1. The problem I’m having:
I am using on_demand directive under https:// block along with ask url. I am seeing zerossl certificate issuance instead of letsencrypt.
If i use acme_ca directive, Then things work absolutely fine and it starts providing letsencrypt certificates. But ones which were generated previously using zerossl dont load and new certificates via letsencrypt gets issued again.
Here is the acme_ca directive
acme_ca https://acme-v02.api.letsencrypt.org/directory
How can we fix below error ?
How can we test whether on_demand failover is working ?
How can we ensure certificates issued by one CA doesn’t get generated by another CA ?
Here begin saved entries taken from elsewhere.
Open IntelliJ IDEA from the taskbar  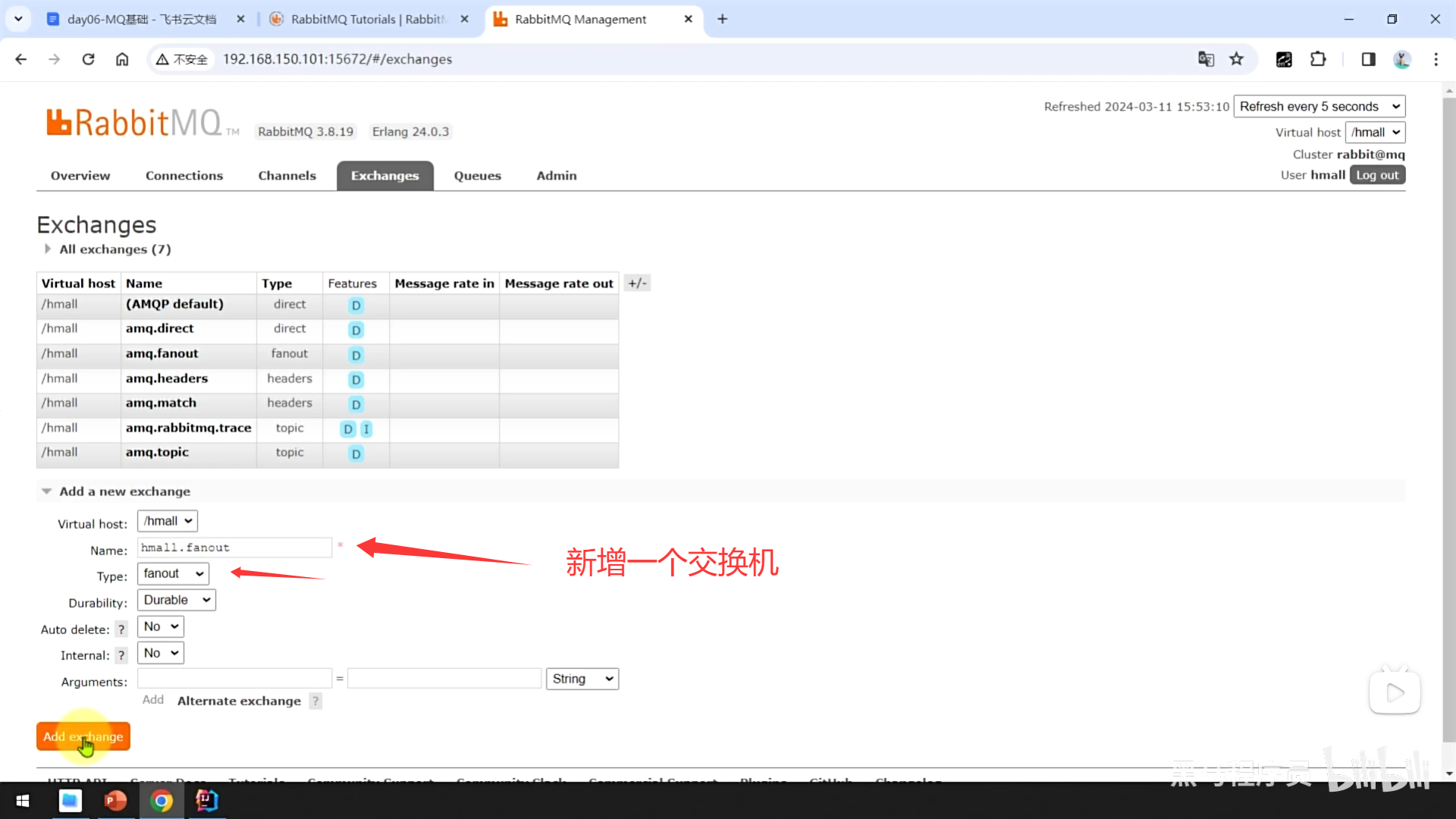click(206, 801)
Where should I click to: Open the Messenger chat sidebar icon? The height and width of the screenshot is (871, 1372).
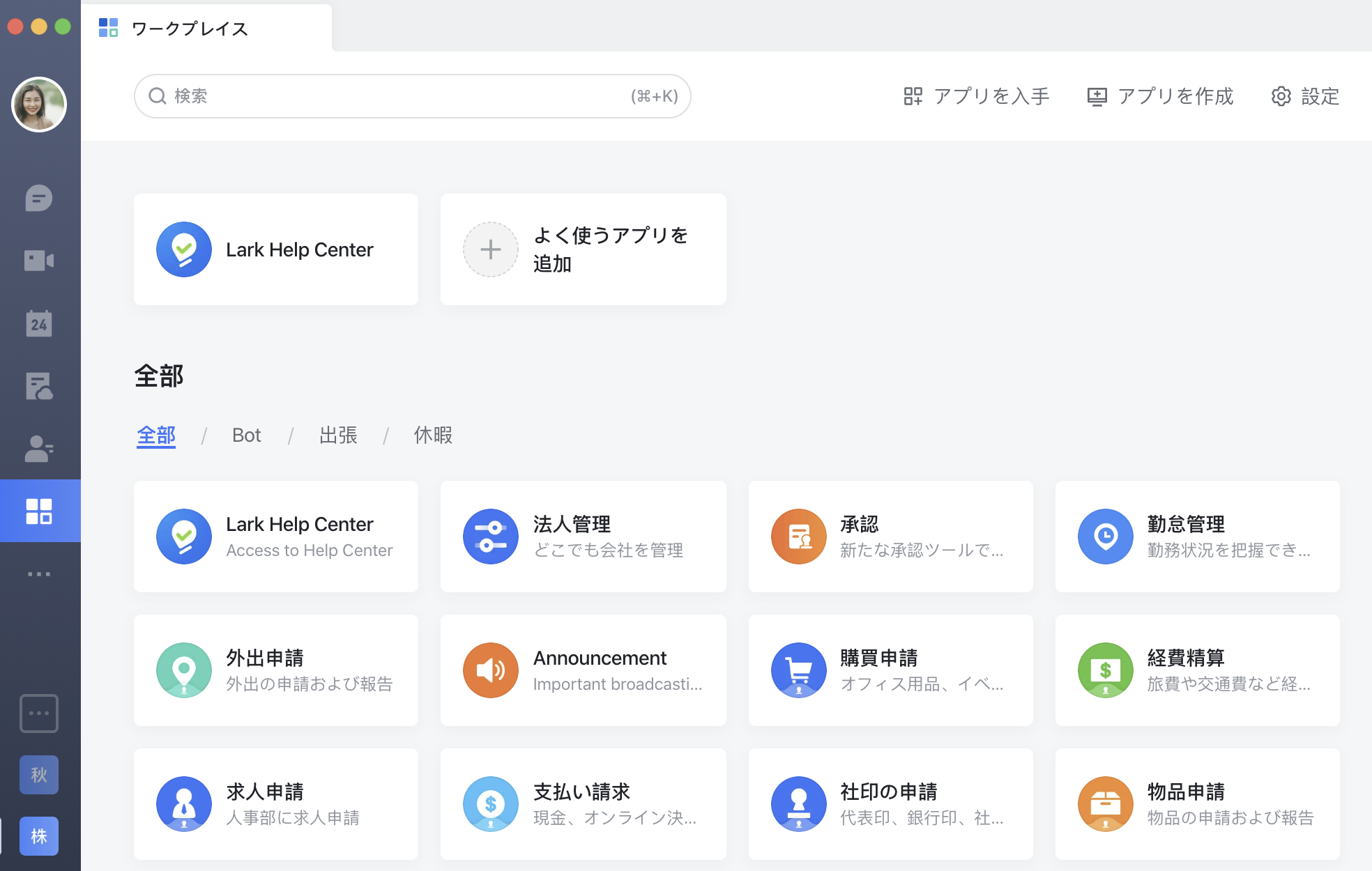pyautogui.click(x=39, y=199)
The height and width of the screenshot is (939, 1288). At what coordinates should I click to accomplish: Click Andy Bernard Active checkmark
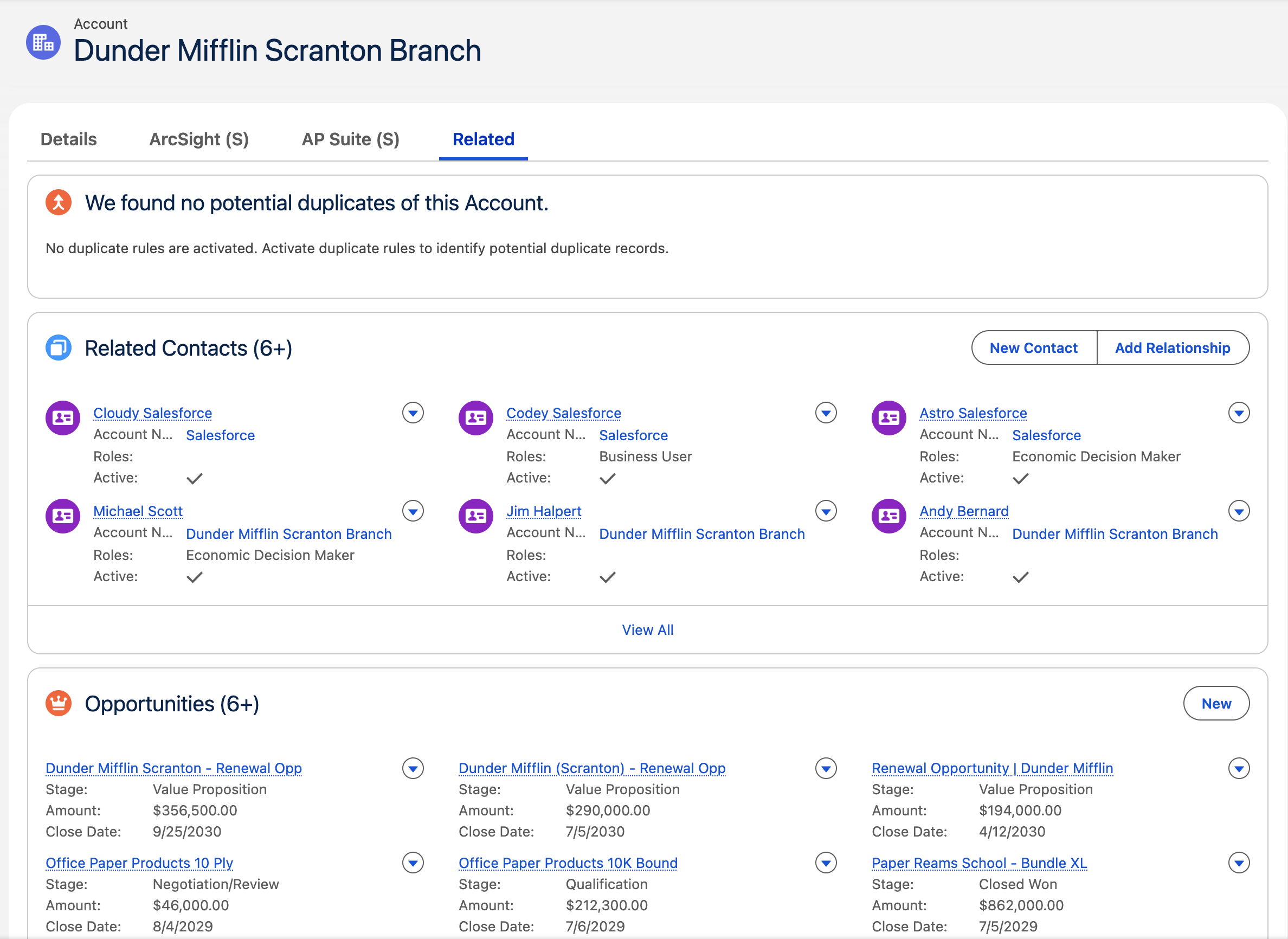point(1021,577)
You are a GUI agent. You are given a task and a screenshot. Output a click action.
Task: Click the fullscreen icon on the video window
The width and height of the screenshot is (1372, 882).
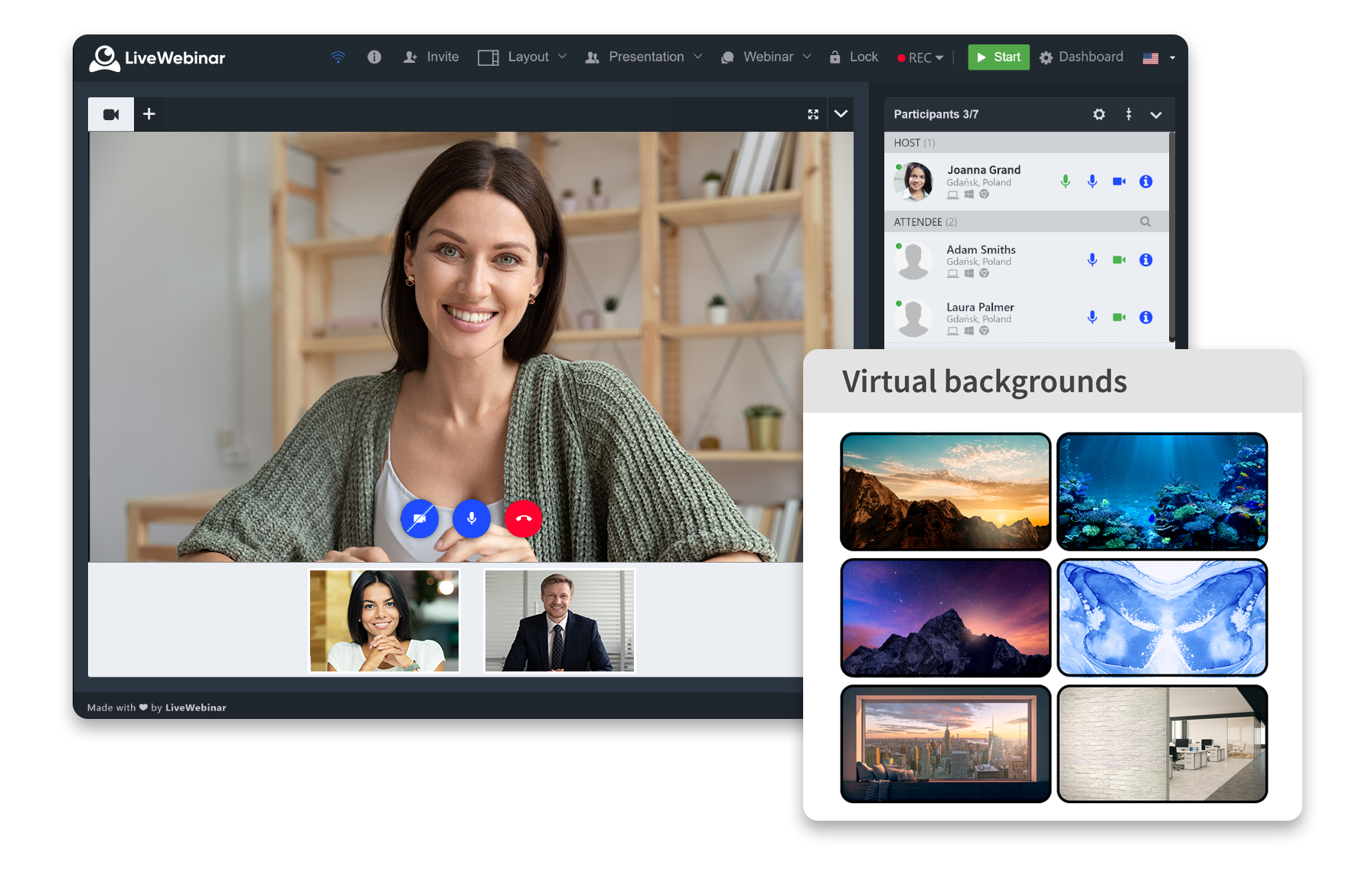814,114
How can we force on_demand directive to issue zerossl first then letsencrypt ?
2. Error messages and/or full log output:
{"level":"error","ts":1690800598.3533516,"logger":"tls.obtain","msg":"could not get certificate from issuer","identifier":"test24.example.com","issuer":"-admin@example.com","error":"registering account [mailto:admin@example.com] with server: provisioning client: response Content-Type is text/html but target container is not io.Writer: *acme.Directory"}
Note: Domain not disclosed due to a nda
3. Caddy version:
v2.6.4 h1:2hwYqiRwk1tf3VruhMpLcYTg+11fCdr8S3jhNAdnPy8=
4. How I installed and ran Caddy:
apt install caddy -y
a. System environment:
Ubuntu 22.04 on ec2
b. Command:
systemctl start caddy
c. Service/unit/compose file:
NA
d. My complete Caddy config:
{
debug
cert_issuer acme example@example.com
cert_issuer zerossl EXAMPLEKEY
log {
output file /var/log/caddy/caddy.log
}
email example@example.com
storage redis {
host "127.0.0.1"
port 6379
address "127.0.0.1:6379"
username ""
password "example"
db 1
key_prefix "caddytls"
value_prefix "caddy-storage-redis"
timeout 30
tls_enabled "false"
tls_insecure "true"
}
on_demand_tls {
ask https://www.example.com/validator
interval 2m
burst 30
}
}
https://
{
tls {
on_demand
}
}